# Gag.



## sgartennga (Mar 17, 2015)

So I was talking with a friend of mine who owns a teee company today on the phone and was telling him that if he runs into any of ... to.give me a buzz. Well, one of the 'dots' in the '...' was walnut. He says 'oh yeah...we run into that all the time. Mostly, we just run it through the chipper.' I almost puked in the garbage can at my desk. Unbelievable.

Reactions: Funny 1


----------



## ripjack13 (Mar 17, 2015)

You have no idea how much get chipped bro.....its crazy.....

Reactions: Agree 5


----------



## Schroedc (Mar 17, 2015)

Wait till you wreck a brand new saw chain on a city tree.


----------



## Nature Man (Mar 17, 2015)

Really hate to see trees get chopped up. As much as I like to burn wood, that also can be very disturbing from a woodworking perspective! The alternative, become a wood hoarder! Chuck

Reactions: Like 1 | Agree 2


----------



## DavidDobbs (Mar 18, 2015)

Nature Man
My wife will run the splitter while I keep it fed. She just shakes her head as I start picking nice Spalted chunks out......lol
The bad part is or sad part is that's what I am down to now. Burning all the nice spalted wood. That and milled 1" ×6" walnut. We have had so much rain can't get to the wood shed at the farm.
Burns nice and hot......lol



 



 
The patio was covered with walnut. 
Dave

Reactions: Like 2 | Agree 1 | Way Cool 1


----------



## Brink (Mar 18, 2015)

ripjack13 said:


> You have no idea how much get chipped bro.....its crazy.....

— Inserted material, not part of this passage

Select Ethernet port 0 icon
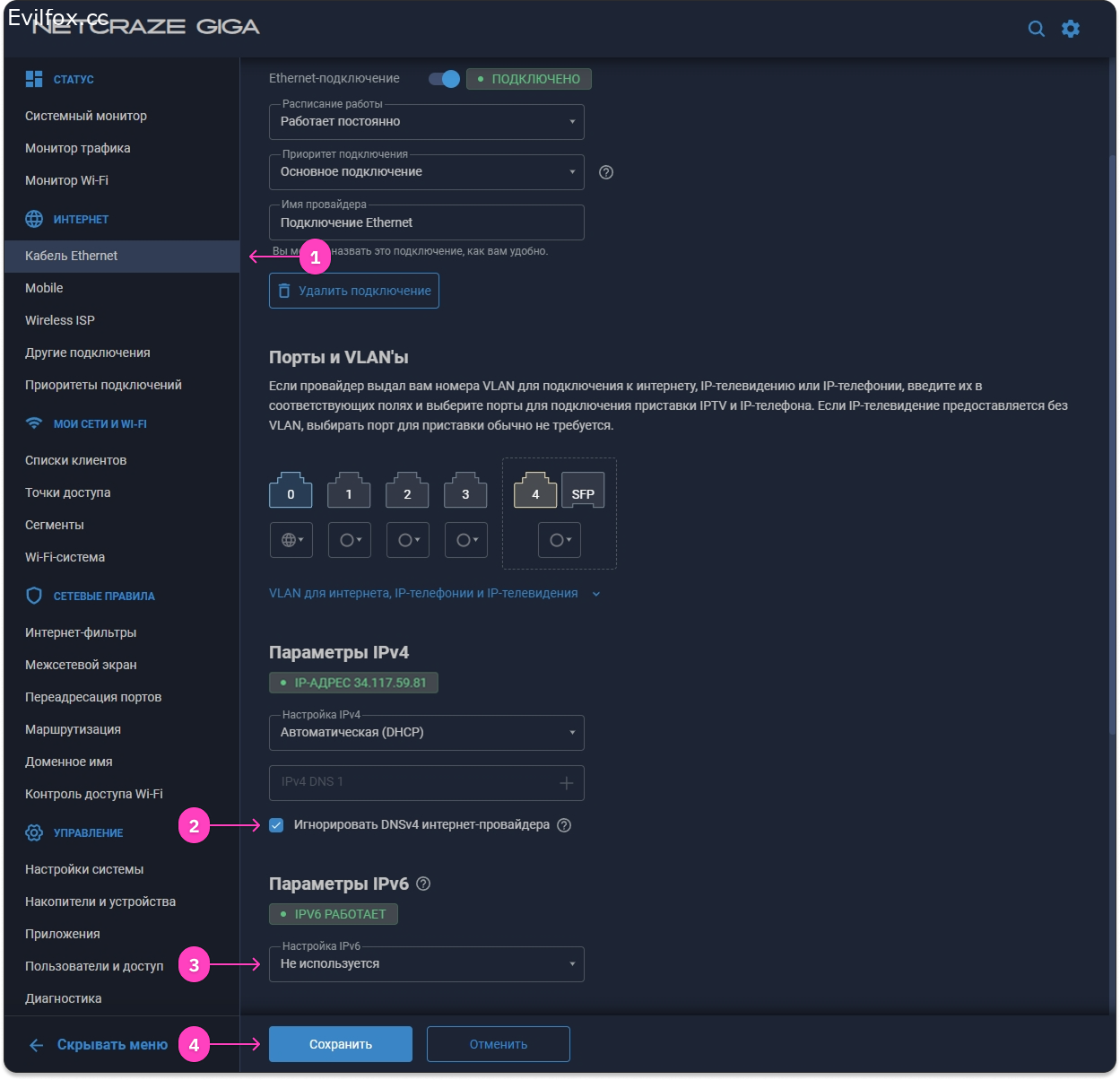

If you saw how many chippers my company sells in a year and think how many trees will be run through them.

Reactions: Agree 1


----------



## Bean_counter (Mar 18, 2015)

Off topic but @Brink I frickin love your AVATAR.... LMBO

That's all carry on

Reactions: Like 1 | Agree 2 | Informative 1


----------



## APBcustoms (Mar 18, 2015)

my uncles family in west virginia burns black walnut like its their job i told them i will bring a cord of firewood to them and take the logs they have

Reactions: Like 1 | Great Post 1 | Funny 2


----------



## sgartennga (Mar 18, 2015)

APBcustoms said:


> my uncles family in west virginia burns black walnut like its their job i told them i will bring a cord of firewood to them and take the logs they have


Smart! I hope they listen!

Reactions: Agree 1


----------



## Kevin (Mar 18, 2015)

APBcustoms said:


> . . . . like its their job



 I like that I'm gonna have to include it in my phraseology.

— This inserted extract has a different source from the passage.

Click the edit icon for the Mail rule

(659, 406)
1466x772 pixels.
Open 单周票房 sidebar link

Reactions: Like 2 | Agree 2


----------



## APBcustoms (Mar 18, 2015)

sgartennga said:


> Smart! I hope they listen!



they did i got a sample bag of it already and i plan on taking a trip this summer.




Kevin said:


> I like that I'm gonna have to include it in my phraseology.



I thought it was a common saying?


----------



## Kevin (Mar 18, 2015)

APBcustoms said:


> I thought it was a common saying?



I have no doubt but none of us have heard them all, or can remember them all even if we have!

Reactions: Agree 2


----------



## Nature Man (Mar 18, 2015)

If only California were closer to you I would happy to take some of that spalted wood off your hands... Chuck


----------



## frankp (May 11, 2015)

It's all relative. What we consider trash wood someone across the country or around the world would covet like gold. Vice versa. If you can get a good swap then you're in good shape.

Reactions: Like 1 | Agree 2


----------



## barry richardson (May 11, 2015)

sgartennga said:


> So I was talking with a friend of mine who owns a teee company today on the phone and was telling him that if he runs into any of ... to.give me a buzz. Well, one of the 'dots' in the '...' was walnut. He says 'oh yeah...we run into that all the time. Mostly, we just run it through the chipper.' I almost puked in the garbage can at my desk. Unbelievable.


 Good god man! That's the wors't reaction to walnut I've ever heard of...

Reactions: Funny 4


----------



## Alan Sweet (May 11, 2015)

South of us, Kimberly-Clarke had many thousand of acres of timber land. They use it to grow trees for their paper mills, those days are gone with newspapers going down the tubes and publishing industry in the pits. But, there was a time back in the 70s-80s time frame when only pine was the tree of choice for the mills. Thousands of acres of hardwoods were sprayed, killed and mulched and the land replanted in pine. (sigh)

Now, Kimberly-Clarke is gone, much of the old land given to the state and many acres of leased land now are covered with old style plantation pines. In perfect line, rows and rows of pine. Sad to say this portion of Alabama, native hardwood is not easy to come by.


----------



## Tony (May 12, 2015)

DavidDobbs said:


> Nature Man
> My wife will run the splitter while I keep it fed. She just shakes her head as I start picking nice Spalted chunks out......lol
> The bad part is or sad part is that's what I am down to now. Burning all the nice spalted wood. That and milled 1" ×6" walnut. We have had so much rain can't get to the wood shed at the farm.
> Burns nice and hot......lol
> ...





@frankp is right, it's all relative. If you were closer, I'd swap you walnut for mesquite in a heartbeat!!!!!! Tony


----------



## Strider (May 15, 2015)

Just when I became manly again and flushed my emotions down the toilette, I read this. Now I am using my dog to wipe my tears- I refuse tissues, as I've just turned green and eco :S

Reactions: Funny 3


----------